Cosa prevede il protocollo sanitario per la didattica in presenza?

Si intersecano diversi livelli di responsabilità, scuola, regioni, Ministero dell’Istruzione e Ministero della Sanità con evidenti casi di conflitto di competenze. In caso di positività è tutto delegato alla ASL locale e la dirigenza scolastica cerca di non far trapelare nulla al di là della cerchia ristretta del contagiato. Le motivazioni addotte sono due: la difesa della privacy e il non volere generare panico. In realtà ciò serve a far continuare l’attività scolastica in condizioni insostenibili nonostante il pericolo crescente. C’è un referente Covid per ogni scuola; questi ha l’obbligo di avvertire l’ASL che, previo sopralluogo, testa eventuale positività dei contatti ravvicinanti esclusivamente nella classe del positivo e tra i suoi professori, non contando che studenti di classi diverse si frequentano e i professori girano per diverse classi. Non sono previsti test che tutelino studenti e insegnanti.

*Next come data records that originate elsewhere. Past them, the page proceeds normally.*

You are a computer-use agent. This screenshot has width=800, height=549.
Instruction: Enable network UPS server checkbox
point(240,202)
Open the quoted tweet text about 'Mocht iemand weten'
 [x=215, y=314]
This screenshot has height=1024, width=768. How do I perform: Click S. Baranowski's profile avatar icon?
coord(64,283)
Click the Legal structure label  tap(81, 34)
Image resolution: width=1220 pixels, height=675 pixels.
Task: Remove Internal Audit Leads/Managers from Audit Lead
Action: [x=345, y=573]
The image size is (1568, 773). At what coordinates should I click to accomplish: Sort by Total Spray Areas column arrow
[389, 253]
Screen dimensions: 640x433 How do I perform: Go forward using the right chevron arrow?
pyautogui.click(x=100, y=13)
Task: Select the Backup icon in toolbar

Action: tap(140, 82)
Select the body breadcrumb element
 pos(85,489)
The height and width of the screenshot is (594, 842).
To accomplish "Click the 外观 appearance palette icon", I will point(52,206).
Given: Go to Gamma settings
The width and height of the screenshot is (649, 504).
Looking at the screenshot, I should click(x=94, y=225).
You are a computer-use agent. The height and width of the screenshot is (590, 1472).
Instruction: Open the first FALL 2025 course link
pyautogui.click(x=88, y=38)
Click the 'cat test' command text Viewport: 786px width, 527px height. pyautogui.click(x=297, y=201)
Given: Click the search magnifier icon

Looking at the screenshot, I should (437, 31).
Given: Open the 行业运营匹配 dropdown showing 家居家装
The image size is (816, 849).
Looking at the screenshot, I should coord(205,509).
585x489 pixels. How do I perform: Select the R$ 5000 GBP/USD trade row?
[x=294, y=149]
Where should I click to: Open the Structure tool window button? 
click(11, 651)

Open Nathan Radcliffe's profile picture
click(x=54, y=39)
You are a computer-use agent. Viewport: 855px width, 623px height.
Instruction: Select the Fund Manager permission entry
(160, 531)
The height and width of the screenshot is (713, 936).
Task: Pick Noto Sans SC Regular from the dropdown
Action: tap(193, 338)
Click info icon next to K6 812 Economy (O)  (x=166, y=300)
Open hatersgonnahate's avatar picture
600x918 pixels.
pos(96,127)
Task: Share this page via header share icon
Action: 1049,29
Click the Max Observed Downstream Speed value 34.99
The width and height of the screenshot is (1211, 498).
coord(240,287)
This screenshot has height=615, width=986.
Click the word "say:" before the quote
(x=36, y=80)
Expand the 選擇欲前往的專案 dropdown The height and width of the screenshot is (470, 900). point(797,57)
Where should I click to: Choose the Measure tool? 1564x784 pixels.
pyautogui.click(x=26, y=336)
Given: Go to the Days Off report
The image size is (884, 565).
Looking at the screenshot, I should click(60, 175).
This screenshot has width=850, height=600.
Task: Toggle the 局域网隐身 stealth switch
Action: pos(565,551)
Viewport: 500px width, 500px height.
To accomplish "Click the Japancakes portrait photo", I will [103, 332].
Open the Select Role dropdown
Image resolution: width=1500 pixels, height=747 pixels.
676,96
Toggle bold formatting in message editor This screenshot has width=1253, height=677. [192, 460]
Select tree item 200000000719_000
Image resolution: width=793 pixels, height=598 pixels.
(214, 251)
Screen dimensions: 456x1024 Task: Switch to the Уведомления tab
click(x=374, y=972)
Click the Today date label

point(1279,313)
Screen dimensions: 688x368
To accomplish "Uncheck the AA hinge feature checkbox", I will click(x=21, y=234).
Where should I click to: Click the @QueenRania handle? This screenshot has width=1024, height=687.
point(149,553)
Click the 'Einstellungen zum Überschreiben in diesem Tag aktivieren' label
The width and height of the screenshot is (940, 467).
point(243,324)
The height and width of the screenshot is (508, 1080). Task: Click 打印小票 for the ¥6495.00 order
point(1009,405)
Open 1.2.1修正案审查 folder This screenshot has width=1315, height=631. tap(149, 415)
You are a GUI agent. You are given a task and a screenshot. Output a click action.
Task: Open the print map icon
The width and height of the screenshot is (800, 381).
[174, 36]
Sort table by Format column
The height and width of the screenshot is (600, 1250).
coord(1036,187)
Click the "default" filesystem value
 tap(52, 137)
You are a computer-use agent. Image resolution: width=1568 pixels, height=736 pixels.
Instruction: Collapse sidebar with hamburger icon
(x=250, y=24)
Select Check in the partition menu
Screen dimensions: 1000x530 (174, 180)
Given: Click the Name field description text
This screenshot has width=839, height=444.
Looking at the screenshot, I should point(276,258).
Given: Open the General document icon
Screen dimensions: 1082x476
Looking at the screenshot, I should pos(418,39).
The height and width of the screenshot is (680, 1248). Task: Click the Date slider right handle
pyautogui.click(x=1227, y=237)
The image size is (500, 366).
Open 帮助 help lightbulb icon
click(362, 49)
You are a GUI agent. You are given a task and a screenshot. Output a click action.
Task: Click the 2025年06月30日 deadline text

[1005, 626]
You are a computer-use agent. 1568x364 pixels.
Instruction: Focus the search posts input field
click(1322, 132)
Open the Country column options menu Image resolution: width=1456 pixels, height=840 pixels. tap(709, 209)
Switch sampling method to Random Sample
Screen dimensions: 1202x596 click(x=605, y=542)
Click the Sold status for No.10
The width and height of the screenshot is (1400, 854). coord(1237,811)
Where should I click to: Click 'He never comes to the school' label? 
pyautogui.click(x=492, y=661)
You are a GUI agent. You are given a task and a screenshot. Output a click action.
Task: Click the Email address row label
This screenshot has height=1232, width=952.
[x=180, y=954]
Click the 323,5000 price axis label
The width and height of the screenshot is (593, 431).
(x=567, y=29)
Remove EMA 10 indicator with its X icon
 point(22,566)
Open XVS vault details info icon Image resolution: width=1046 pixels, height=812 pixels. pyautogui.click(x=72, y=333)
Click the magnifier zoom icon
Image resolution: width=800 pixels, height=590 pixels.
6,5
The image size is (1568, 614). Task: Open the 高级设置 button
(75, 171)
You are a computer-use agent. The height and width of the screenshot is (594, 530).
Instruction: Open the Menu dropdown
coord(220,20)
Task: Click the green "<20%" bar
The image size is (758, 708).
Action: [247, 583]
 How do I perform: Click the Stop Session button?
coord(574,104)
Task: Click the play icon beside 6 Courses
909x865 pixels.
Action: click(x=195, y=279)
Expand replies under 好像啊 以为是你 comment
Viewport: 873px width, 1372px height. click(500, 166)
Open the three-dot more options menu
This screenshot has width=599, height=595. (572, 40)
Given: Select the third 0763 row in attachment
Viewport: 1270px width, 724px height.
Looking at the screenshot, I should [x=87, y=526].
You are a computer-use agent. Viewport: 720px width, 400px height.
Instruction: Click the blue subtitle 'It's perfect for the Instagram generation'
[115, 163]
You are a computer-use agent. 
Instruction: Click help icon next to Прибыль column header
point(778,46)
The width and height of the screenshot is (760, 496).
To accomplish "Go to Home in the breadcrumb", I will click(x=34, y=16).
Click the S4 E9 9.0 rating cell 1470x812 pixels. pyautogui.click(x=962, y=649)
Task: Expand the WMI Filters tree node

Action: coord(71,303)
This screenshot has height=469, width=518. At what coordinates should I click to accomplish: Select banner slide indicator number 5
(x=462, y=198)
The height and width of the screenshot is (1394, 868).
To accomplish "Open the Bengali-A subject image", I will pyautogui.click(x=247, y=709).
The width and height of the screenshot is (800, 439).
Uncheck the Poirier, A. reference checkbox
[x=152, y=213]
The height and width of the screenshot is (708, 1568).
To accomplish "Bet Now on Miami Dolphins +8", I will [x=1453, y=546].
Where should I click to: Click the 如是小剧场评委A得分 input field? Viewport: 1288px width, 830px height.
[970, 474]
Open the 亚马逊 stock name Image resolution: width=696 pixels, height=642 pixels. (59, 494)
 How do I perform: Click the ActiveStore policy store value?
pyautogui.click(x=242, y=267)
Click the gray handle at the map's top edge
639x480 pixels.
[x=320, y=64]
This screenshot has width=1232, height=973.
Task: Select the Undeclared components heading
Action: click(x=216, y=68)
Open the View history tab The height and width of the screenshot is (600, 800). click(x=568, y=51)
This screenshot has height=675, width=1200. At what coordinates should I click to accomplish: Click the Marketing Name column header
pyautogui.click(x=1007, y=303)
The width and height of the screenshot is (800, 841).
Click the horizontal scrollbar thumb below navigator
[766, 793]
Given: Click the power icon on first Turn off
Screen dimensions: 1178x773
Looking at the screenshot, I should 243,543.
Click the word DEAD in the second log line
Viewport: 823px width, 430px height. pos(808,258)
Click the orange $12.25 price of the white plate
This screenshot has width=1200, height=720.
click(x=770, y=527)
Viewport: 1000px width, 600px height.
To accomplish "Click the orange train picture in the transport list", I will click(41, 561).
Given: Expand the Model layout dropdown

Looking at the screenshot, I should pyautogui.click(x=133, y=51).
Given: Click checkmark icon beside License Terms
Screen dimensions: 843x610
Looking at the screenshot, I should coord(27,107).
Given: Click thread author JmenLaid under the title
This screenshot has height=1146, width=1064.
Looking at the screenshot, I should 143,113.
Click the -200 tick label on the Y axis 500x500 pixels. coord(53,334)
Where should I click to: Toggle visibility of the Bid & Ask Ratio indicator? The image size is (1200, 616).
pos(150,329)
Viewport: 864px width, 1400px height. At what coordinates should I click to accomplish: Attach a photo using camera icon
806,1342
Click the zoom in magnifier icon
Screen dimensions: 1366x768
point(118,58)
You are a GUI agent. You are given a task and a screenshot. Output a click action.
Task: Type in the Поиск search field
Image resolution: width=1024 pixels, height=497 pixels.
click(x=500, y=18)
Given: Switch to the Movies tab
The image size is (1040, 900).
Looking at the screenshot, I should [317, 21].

Come giudichi le condizioni di lavoro all’interno della scuola?

Le direttive del Ministero dell’istruzione sull’utilizzo dei DPI di certo non fanno proprio il principio di precauzione. Contro l’evidenza scientifica si è posta a un metro la distanza tra le persone entro cui non è necessaria la mascherina. Anthony Fauci è solo l’ultima voce autorevole in ordine di tempo che di recente ha ripetuto che è necessario tenere una distanza interpersonale di 180 cm o più, e indossando la mascherina.
Quindi se fosse per il Ministero nelle scuole italiane quando le bocche stanno a un metro di distanza non ci sarebbe bisogno di indossare la mascherina. Nelle mie classi siamo dalle 25 alle 28 persone negli stessi metri quadri di prima e secondo il Ministero non dovremmo mettere le mascherine perché i banchi hanno tra loro 30, 40 cm di distanza e le bocche stanno a circa un metro l’una dall’altra. Per fortuna la prassi in atto nella maggior parte dei casi è meno lasca di quanto disposto dal Ministero. C’è maggiore consapevolezza di quanto viene previsto a livello ministeriale. Ciò non toglie che la situazione dentro le scuole sia insostenibile e che sia necessaria una mobilitazione forte delle lavoratrici e lavoratori della scuola in difesa della salute e contro le promesse mai mantenute del governo (spazi e personale), oltre che sulla questione salariale. Nelle prime mobilitazioni sindacali e non promosse in questo inizio di anno scolastico si toccano i punti 2 (spazi e personale) e 3 (salario), ma mi pare venga posto in subordine il punto 1 (salute), che invece è centrale. È necessario pretendere la difesa della salute di tutti i componenti che vivono la scuola e mettere tale questione al primo posto dell’agire di noi tutti. Perché la nostra situazione non è diversa da quella dei lavoratori e delle lavoratrici di fabbrica costretti a produrre fianco a fianco nelle settimane più tragiche dell’epidemia in Italia.

Cosa si poteva e si può fare di diverso e di migliore nell’organizzazione scolastica?

Bisognava, e bisogna, innanzitutto assumere che siamo di fronte a un’epidemia che sta provocando quasi un milione di morti e oltre venti milioni di malati nel mondo. E i numeri aumenteranno. Le prospettive sono quelle di una possibilità di uscita da questa situazione alla fine del 2021 in Europa e non prima di quattro anni a livello globale. Si poteva – se non fossimo accecati dalla fretta di tornare alla “normalità” – assumere la portata epocale della cosa, “investire” nella questione degli edifici (a partire dal riutilizzo del patrimonio già esistente, innumerevole nelle città), assumere i precari – molti dei quali hanno già anni di esperienza nella scuola – organizzare la didattica all’aperto per quanti più mesi possibili, ed eventualmente coadiuvare queste direttrici essenziali con la cosiddetta didattica a distanza, che può essere uno strumento integrativo utile, se usato accanto a queste misure e se libero dalle piattaforme proprietarie. Si poteva lavorare in questo senso a partire da marzo. Ma la tendenza a minimizzare la pandemia, l’abitudine a delegare le scelte al Ministero di turno e una certa visione fatalista diffusa per cui ci si affida sempre alla fortuna hanno portato a questa situazione intollerabile.